The Transportation Security Administration will remove airport body scanners that privacy advocates likened to strip searches after OSI Systems Inc. where unable to provide software to make passenger images less revealing.
TSA will end a $5 million contract with OSI’s Rapiscan unit for the software after Administrator John Pistole concluded the company couldn’t meet a congressional deadline to produce generic passenger images. 76 machines where removed from U.S. airports last year and the remaining 174 Rapiscan machines, are to shortly follow with the company absorbing the cost, said Karen Shelton Waters, the agency’s assistant administrator for acquisitions. The TSA will instead use 60 machines manufactured by L-3 Communications Holdings, the agency’s other supplier of body scanners. “It became clear to TSA they would be unable to meet our timeline,” Waters said. “As a result of that, we terminated the contract for the convenience of the government.”
Airline passengers were offended by the revealing images, including those of children and the elderly. The Washington- based Electronic Privacy Information Center sued the agency in July 2010 claiming the scanners violated privacy laws and has called use of the machines equivalent to a “physically invasive strip search.”
Sanders said the Rapiscan units did their job by screening 130 million passengers, and the agency wouldn’t have acted if not for the congressional mandate for privacy software.”We are not pulling them out because they haven’t been effective, and we are not pulling them out for safety reasons,” Sanders said. “We’re pulling them out because there’s a congressional mandate.”
OSI Systems is “pleased to reach a mutually satisfactory agreement with the TSA” that will involve moving the machines to other government agencies, L-3 scanning machines rely on millimeter-wave technology, which uses radio frequencies that can find both metallic and non-metallic items. Rapiscan’s machines are based on backscatter technology, which uses low-dose X-ray radiation to detect objects under a passenger’s clothes. Under pressure from privacy advocates and some members of Congress, the TSA moved its screens to separate rooms away from airport security checkpoints. Officials monitoring the scanner images alert agents if they see a possible risk.

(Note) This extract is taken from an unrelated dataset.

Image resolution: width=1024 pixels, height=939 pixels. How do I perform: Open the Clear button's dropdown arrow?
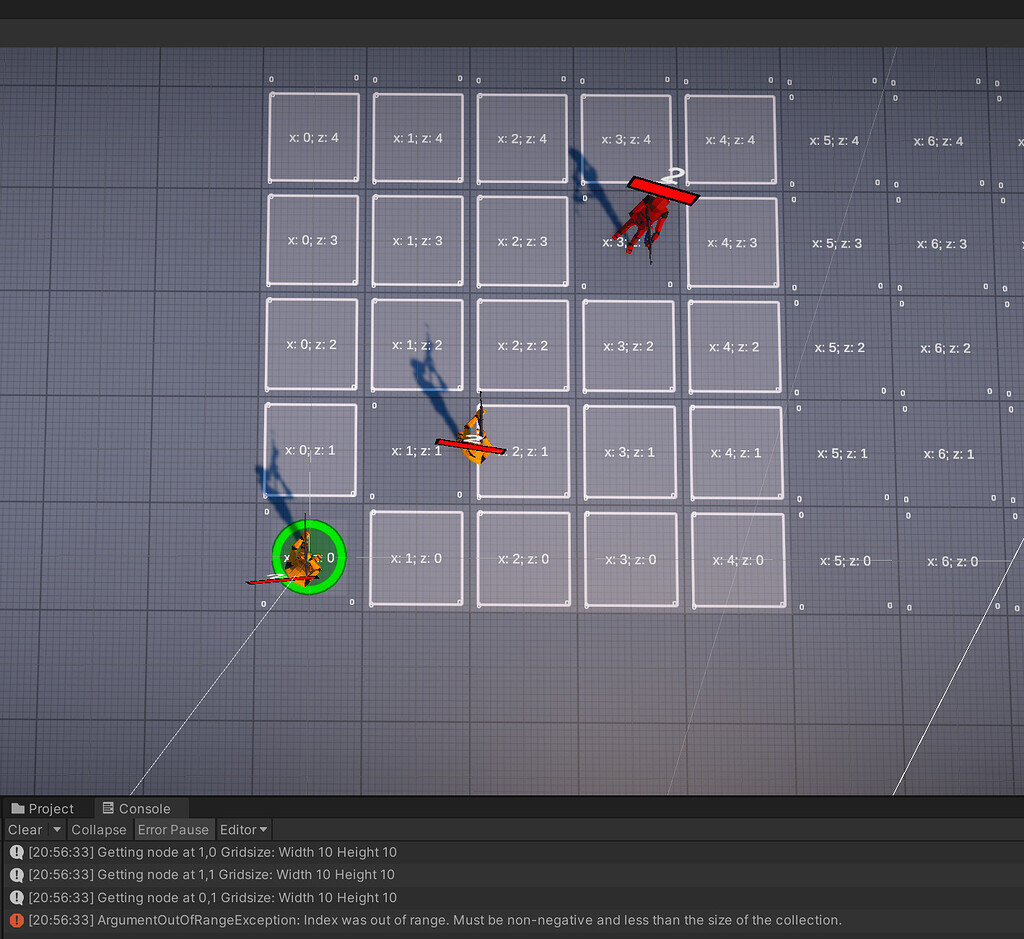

The agency’s strategy for handling passenger traffic relies on the capability of L-3’s millimeter-wave machines to process passengers in about half the time as Rapiscan machines, Sanders said. TSA will be getting about 60 more L-3 scanners in January and February, he said.TSA is also planning to move some scanners from airports where they’re underutilized to busier airports, Sanders said. The agency plans to expand the PreCheck program, in which passengers share personal data before going to the airport in exchange for less-invasive screening that lets them keep their belts and shoes on.